| Work instruction |
All lines in the data that hold the word "column" need copying.

[[ Material for this task open ]]

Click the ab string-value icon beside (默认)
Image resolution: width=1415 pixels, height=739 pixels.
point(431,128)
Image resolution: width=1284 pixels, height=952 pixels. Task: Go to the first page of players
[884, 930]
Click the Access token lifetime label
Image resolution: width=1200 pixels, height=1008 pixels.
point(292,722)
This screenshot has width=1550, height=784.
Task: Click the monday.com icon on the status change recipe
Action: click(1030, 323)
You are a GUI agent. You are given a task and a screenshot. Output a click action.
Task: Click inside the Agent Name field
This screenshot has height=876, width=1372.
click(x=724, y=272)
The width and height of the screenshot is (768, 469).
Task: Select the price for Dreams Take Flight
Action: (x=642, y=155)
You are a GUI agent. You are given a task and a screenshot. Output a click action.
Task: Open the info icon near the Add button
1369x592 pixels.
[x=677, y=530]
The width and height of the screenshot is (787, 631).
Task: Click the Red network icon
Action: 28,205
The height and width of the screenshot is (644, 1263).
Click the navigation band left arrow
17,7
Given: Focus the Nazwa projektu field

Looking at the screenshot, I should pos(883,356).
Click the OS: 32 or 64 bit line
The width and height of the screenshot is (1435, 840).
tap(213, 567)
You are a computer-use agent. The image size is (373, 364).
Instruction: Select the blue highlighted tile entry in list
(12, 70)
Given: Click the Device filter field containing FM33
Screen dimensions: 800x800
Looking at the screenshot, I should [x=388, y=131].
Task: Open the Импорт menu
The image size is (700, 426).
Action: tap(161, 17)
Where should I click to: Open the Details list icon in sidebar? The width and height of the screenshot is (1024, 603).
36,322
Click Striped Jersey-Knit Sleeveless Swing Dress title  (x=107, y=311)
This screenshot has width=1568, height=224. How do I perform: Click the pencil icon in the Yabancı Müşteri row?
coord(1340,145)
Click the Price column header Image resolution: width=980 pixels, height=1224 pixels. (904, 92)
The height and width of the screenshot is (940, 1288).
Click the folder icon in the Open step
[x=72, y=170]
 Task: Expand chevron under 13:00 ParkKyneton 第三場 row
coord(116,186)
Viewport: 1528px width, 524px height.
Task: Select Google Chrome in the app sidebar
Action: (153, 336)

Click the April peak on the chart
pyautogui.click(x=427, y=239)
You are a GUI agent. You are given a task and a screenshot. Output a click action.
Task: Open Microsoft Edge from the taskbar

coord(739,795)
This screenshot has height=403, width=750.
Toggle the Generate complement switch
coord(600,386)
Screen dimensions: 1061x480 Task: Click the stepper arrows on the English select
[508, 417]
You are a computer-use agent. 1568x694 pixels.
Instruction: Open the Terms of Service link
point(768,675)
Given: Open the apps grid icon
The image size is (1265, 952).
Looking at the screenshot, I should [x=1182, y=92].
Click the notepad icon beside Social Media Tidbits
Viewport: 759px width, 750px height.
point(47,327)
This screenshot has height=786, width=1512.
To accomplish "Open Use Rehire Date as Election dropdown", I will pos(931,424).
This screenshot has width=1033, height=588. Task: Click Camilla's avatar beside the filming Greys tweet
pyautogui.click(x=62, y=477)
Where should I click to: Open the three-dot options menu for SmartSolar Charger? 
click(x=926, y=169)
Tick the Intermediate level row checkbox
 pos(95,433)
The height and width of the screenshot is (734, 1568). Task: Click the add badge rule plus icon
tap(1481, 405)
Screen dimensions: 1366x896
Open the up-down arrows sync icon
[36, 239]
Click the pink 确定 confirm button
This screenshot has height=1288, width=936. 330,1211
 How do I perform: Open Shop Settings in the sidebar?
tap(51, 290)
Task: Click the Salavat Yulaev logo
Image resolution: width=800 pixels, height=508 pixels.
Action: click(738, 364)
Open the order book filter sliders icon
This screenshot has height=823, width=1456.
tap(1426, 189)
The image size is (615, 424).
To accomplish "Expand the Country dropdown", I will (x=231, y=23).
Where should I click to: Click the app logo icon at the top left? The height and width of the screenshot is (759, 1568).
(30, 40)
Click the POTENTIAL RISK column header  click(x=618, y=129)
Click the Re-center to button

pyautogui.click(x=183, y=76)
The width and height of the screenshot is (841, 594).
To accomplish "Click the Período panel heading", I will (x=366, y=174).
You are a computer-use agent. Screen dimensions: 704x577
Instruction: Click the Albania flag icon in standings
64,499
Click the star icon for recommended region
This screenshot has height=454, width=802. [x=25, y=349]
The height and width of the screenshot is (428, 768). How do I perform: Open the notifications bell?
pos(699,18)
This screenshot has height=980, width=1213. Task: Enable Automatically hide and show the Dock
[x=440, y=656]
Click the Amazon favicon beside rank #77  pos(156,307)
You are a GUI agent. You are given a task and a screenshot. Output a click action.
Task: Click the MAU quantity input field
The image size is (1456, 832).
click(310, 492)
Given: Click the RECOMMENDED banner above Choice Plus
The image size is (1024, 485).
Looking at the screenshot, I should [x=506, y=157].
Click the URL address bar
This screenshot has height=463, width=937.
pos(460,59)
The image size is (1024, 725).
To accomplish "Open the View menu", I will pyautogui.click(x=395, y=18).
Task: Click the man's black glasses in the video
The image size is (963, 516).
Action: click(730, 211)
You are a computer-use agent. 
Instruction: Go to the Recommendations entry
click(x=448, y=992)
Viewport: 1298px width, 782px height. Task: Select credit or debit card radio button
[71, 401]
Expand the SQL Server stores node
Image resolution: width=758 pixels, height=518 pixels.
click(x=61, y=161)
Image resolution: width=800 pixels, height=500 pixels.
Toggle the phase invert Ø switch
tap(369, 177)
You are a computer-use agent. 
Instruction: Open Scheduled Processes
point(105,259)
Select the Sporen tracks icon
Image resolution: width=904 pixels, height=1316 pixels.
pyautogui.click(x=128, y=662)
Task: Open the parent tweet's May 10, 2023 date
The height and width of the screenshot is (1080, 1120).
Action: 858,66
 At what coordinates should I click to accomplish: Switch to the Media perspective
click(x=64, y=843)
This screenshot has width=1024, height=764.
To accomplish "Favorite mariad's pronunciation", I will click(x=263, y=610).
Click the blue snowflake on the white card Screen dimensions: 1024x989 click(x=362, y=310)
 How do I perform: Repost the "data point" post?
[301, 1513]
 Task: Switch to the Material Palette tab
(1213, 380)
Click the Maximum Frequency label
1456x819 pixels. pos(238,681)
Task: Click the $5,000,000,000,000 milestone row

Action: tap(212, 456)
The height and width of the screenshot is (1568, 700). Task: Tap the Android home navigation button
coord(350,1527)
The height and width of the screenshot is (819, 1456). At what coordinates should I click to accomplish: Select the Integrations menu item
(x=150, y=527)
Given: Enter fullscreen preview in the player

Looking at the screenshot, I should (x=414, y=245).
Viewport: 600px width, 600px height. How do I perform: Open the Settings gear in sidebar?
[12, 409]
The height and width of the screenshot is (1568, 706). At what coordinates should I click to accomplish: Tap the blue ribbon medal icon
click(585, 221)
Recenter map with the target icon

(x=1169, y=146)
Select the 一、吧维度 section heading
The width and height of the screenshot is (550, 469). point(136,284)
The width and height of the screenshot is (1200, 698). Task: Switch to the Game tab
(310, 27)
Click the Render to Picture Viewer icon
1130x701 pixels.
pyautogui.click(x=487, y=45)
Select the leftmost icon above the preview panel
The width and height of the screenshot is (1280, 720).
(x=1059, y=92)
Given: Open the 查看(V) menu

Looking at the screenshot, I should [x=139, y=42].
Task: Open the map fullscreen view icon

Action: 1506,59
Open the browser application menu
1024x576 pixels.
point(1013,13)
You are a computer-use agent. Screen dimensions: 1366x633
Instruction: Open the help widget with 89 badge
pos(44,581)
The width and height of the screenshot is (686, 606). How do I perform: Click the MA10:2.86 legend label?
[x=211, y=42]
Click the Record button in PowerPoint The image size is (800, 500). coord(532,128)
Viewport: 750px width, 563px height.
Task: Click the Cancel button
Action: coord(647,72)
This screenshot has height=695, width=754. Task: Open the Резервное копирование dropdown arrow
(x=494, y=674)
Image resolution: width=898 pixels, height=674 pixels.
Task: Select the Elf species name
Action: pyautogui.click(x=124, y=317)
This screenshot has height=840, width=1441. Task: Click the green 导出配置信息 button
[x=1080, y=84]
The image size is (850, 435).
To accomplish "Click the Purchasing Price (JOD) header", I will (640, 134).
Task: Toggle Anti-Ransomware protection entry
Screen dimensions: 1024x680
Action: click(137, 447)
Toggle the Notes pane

[[ Material for this task closed ]]

| Task output |
Click the Price column header Image resolution: width=980 pixels, height=1224 pixels. (904, 92)
Click the POTENTIAL RISK column header  click(x=618, y=129)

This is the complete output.